How do you tell which edition you are reading? The 1st edition gets 4 tiny stars in the margin at the upper left of page 1. For each succeeding edition, one star is removed. For you algorithmic types, that means the edition you are reading is expressed as 5 – S, where ‘S” is the number of stars you see in the margin.
Newspaper stories have variable gestation periods, depending upon their subject. The stories are assigned to reporters by “assigning editors.” Globe reporters are assigned to ‘beats.’ This might be City Hall, Universities, the police department, or a suburban region. Senior editors at the Globe are responsible for prioritizing the stories within their own beat.

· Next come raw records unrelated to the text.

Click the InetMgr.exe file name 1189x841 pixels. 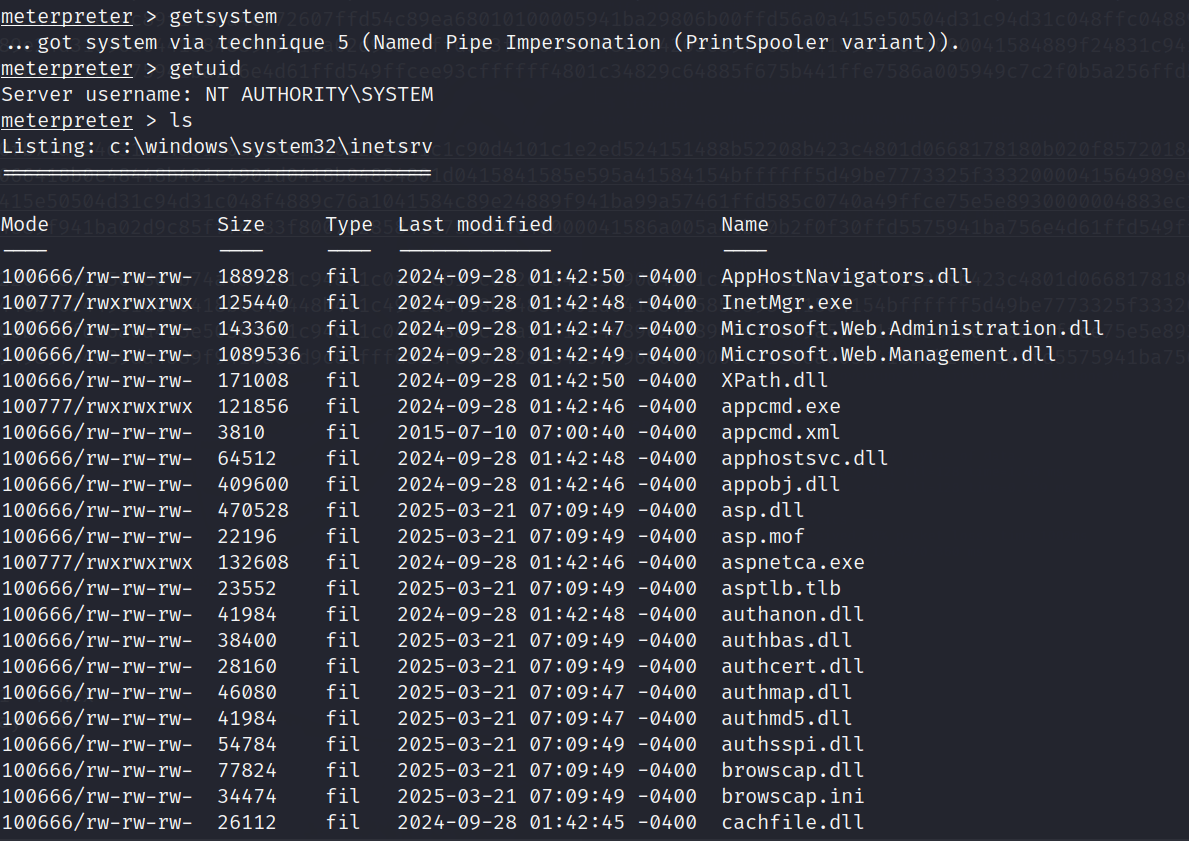[787, 302]
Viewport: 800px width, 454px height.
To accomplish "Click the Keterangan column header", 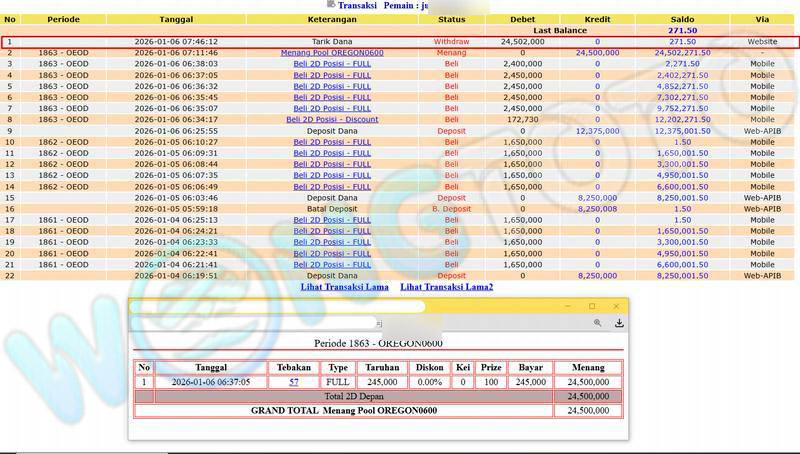I will [331, 19].
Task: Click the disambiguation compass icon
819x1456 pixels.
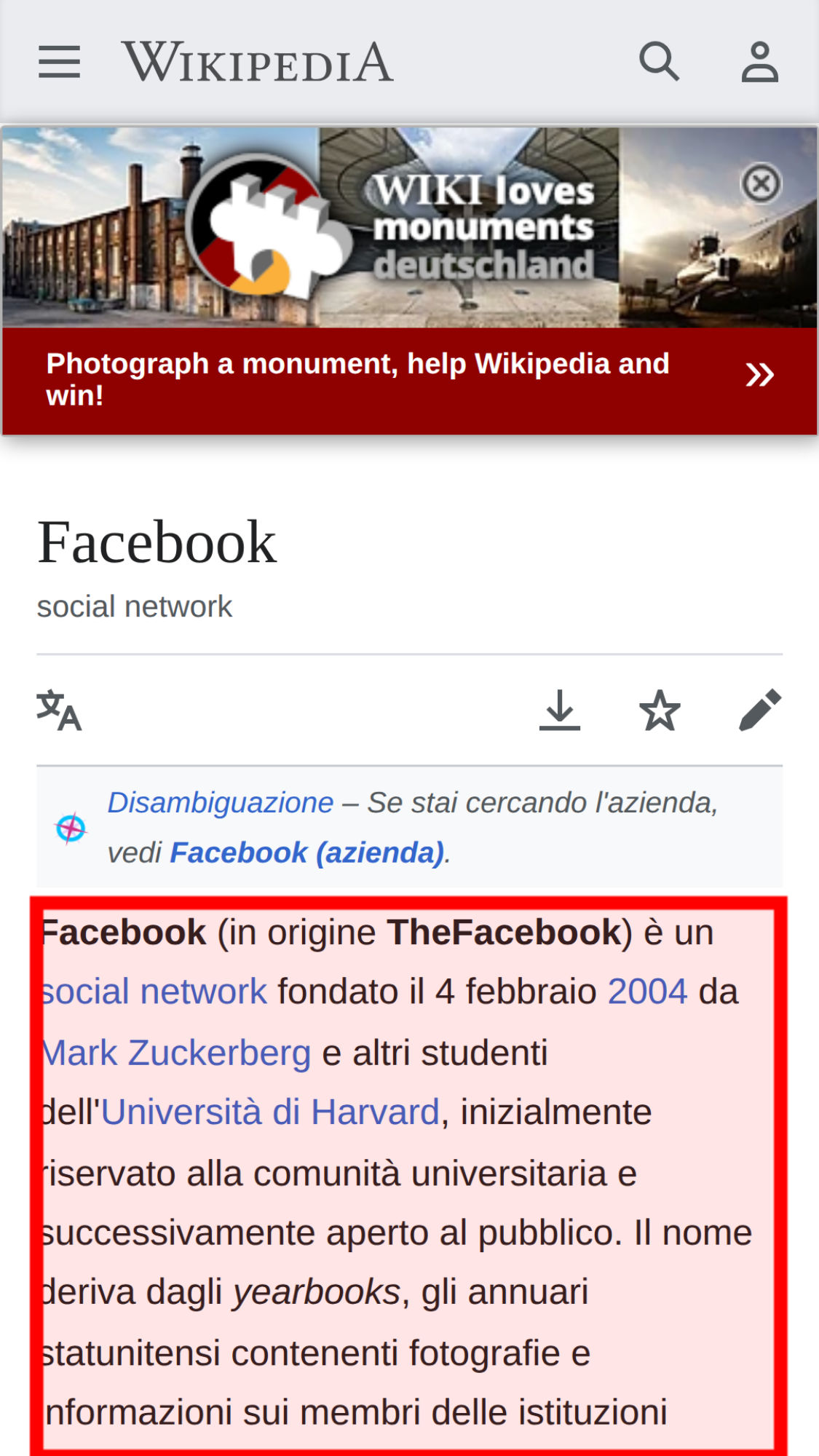Action: point(71,828)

The reporter writing the story and this editor are the primary people responsible for the story’s content and accuracy. They collaborate to write the story and take primary responsibility for its accuracy. This may seem to be a fragile system, and it is. It relies on the good faith efforts of people to produce a quality product.

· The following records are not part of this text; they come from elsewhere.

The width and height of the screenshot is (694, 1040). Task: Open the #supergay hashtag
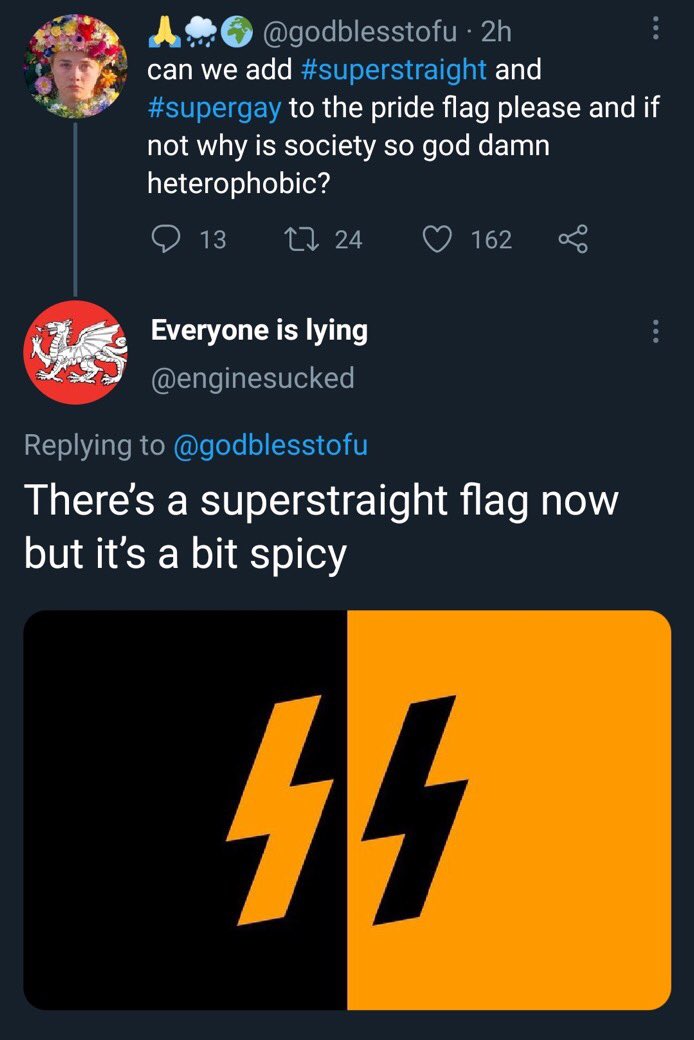(x=214, y=108)
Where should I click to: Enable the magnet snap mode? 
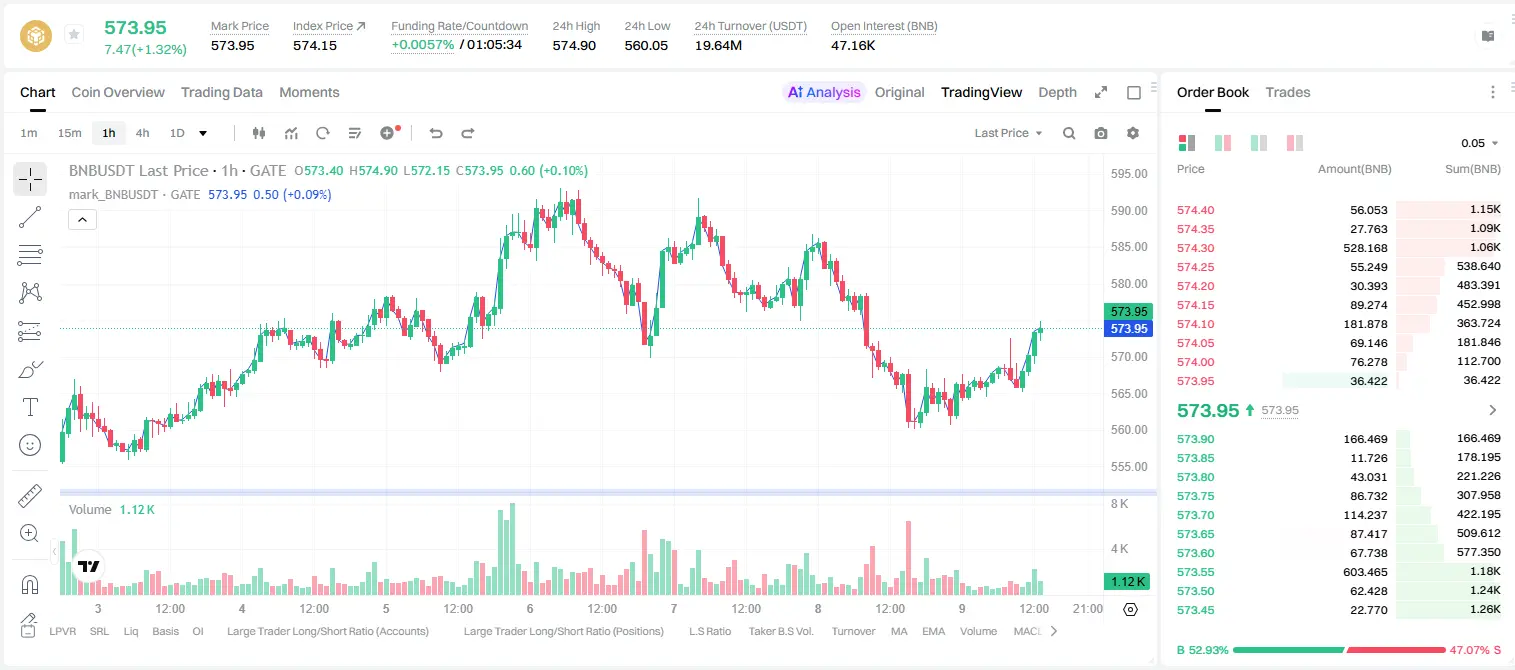30,585
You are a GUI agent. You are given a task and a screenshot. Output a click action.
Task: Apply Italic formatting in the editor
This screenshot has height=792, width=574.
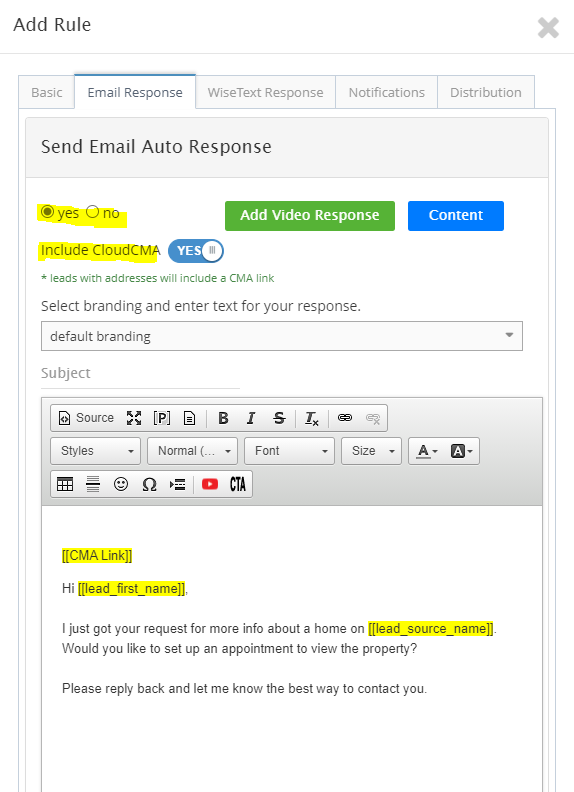pos(251,418)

Would extra check help to eliminate bias? I doubt it. Additional approvals would not have much value given the very tight schedule that constrains production. Besides, having fewer approvals concentrates responsibility (and accountability) for a story’s accuracy.
When a story is passed by an assigning editor, it goes to a 2nd editor who focuses more on how well the story meets the paper’s style guidelines. The style guidelines provide a uniform guide for editing all the paper’s content. They would make interesting reading. I think responsible newspapers would do well today to publish their style guides so that critical readers can evaluate them.
The Morning Meeting
The highlight of my visit was to attend a daily morning meeting in the Globe newsroom. There are two such meetings each day. The meeting is brief, lasting only 20-25 minutes. It is a meeting of Globe Senior editors, those who are responsible for various sections or departments (National, Local, Business, Health/Science, Sports, graphics, photo, etc.).

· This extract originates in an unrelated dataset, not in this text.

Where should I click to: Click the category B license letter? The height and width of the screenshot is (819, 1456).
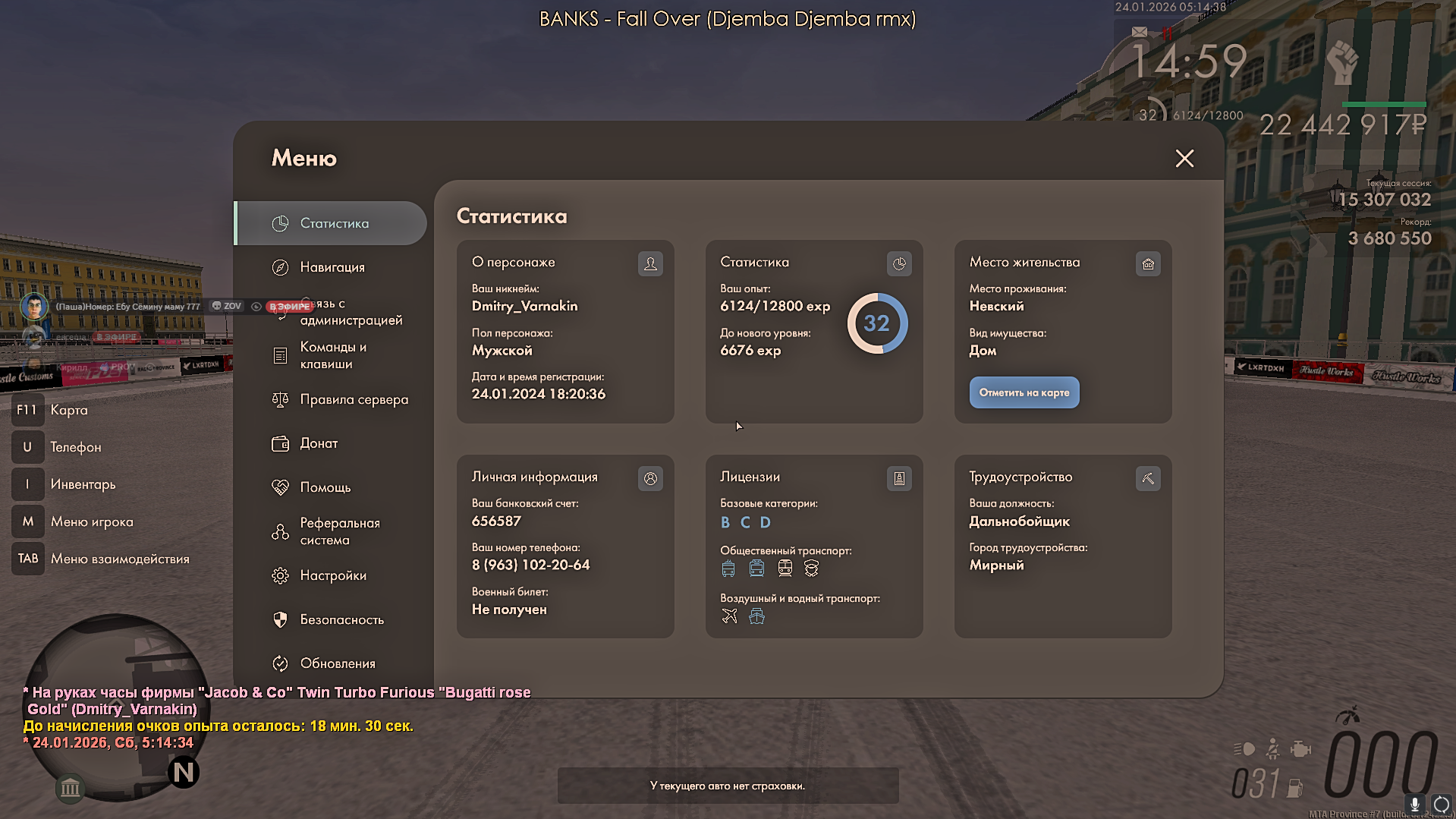725,522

The Globe’s Washington editor attends via conference call. The Globe’s Managing Editor simply calls on each editor by name and they report the top two or three stories they plan to run, give a thumbnail sketch of each story, and maybe mention where their people are now deployed. Each editor talks for only 1-2 minutes. Then the next editor is called on by name and does the same. When all the editors have had their say, the meeting ends.